--- Items ---
>> Start
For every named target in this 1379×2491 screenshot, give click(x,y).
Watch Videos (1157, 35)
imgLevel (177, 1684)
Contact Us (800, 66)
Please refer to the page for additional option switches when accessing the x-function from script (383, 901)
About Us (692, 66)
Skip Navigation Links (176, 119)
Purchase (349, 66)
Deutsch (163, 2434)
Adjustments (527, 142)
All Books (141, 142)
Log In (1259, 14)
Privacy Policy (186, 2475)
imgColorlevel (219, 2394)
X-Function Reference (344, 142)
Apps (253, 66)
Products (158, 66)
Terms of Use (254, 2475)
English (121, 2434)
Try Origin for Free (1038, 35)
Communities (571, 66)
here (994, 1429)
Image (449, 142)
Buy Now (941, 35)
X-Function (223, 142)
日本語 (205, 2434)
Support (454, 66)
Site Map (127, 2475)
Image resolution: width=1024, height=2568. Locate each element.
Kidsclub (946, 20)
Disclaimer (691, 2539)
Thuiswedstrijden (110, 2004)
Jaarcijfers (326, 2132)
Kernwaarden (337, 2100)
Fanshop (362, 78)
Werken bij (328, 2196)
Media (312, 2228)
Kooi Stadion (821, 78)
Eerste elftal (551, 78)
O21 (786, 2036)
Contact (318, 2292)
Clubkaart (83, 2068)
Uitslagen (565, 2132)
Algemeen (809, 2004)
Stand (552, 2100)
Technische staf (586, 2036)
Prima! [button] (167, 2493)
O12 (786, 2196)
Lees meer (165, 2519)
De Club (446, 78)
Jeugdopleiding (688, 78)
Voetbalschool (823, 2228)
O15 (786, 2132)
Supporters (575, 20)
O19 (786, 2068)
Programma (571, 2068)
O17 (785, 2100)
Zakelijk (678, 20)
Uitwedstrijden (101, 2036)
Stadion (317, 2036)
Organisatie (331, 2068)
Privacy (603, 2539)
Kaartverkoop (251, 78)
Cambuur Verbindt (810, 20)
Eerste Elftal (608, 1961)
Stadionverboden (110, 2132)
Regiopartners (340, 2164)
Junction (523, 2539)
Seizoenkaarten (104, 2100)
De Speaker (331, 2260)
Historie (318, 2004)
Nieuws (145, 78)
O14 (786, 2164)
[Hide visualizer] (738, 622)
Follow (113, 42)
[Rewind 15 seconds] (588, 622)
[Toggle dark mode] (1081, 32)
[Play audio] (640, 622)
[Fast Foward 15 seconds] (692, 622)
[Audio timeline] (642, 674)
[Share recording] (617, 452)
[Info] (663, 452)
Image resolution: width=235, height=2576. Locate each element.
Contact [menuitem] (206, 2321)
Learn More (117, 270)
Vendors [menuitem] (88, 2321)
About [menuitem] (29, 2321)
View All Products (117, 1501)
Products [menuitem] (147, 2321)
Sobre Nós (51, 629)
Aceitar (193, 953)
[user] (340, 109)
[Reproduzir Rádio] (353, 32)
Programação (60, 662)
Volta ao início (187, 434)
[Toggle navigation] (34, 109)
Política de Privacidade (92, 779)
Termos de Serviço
>> End
--- What this task involves ---
Reproduce every one of the records above line for line, with no changes to wording, spelling, punctuation, or numbers.

--- Response ---
For every named target in this 1379×2491 screenshot, give click(x,y).
Watch Videos (1157, 35)
imgLevel (177, 1684)
Contact Us (800, 66)
Please refer to the page for additional option switches when accessing the x-function from script (383, 901)
About Us (692, 66)
Skip Navigation Links (176, 119)
Purchase (349, 66)
Deutsch (163, 2434)
Adjustments (527, 142)
All Books (141, 142)
Log In (1259, 14)
Privacy Policy (186, 2475)
imgColorlevel (219, 2394)
X-Function Reference (344, 142)
Apps (253, 66)
Products (158, 66)
Terms of Use (254, 2475)
English (121, 2434)
Try Origin for Free (1038, 35)
Communities (571, 66)
here (994, 1429)
Image (449, 142)
Buy Now (941, 35)
X-Function (223, 142)
日本語 (205, 2434)
Support (454, 66)
Site Map (127, 2475)
Image resolution: width=1024, height=2568. Locate each element.
Kidsclub (946, 20)
Disclaimer (691, 2539)
Thuiswedstrijden (110, 2004)
Jaarcijfers (326, 2132)
Kernwaarden (337, 2100)
Fanshop (362, 78)
Werken bij (328, 2196)
Media (312, 2228)
Kooi Stadion (821, 78)
Eerste elftal (551, 78)
O21 (786, 2036)
Contact (318, 2292)
Clubkaart (83, 2068)
Uitslagen (565, 2132)
Algemeen (809, 2004)
Stand (552, 2100)
Technische staf (586, 2036)
Prima! [button] (167, 2493)
O12 (786, 2196)
Lees meer (165, 2519)
De Club (446, 78)
Jeugdopleiding (688, 78)
Voetbalschool (823, 2228)
O15 (786, 2132)
Supporters (575, 20)
O19 (786, 2068)
Programma (571, 2068)
O17 (785, 2100)
Zakelijk (678, 20)
Uitwedstrijden (101, 2036)
Stadion (317, 2036)
Organisatie (331, 2068)
Privacy (603, 2539)
Kaartverkoop (251, 78)
Cambuur Verbindt (810, 20)
Eerste Elftal (608, 1961)
Stadionverboden (110, 2132)
Regiopartners (340, 2164)
Junction (523, 2539)
Seizoenkaarten (104, 2100)
De Speaker (331, 2260)
Historie (318, 2004)
Nieuws (145, 78)
O14 (786, 2164)
[Hide visualizer] (738, 622)
Follow (113, 42)
[Rewind 15 seconds] (588, 622)
[Toggle dark mode] (1081, 32)
[Play audio] (640, 622)
[Fast Foward 15 seconds] (692, 622)
[Audio timeline] (642, 674)
[Share recording] (617, 452)
[Info] (663, 452)
Image resolution: width=235, height=2576. Locate each element.
Contact [menuitem] (206, 2321)
Learn More (117, 270)
Vendors [menuitem] (88, 2321)
About [menuitem] (29, 2321)
View All Products (117, 1501)
Products [menuitem] (147, 2321)
Sobre Nós (51, 629)
Aceitar (193, 953)
[user] (340, 109)
[Reproduzir Rádio] (353, 32)
Programação (60, 662)
Volta ao início (187, 434)
[Toggle navigation] (34, 109)
Política de Privacidade (92, 779)
Termos de Serviço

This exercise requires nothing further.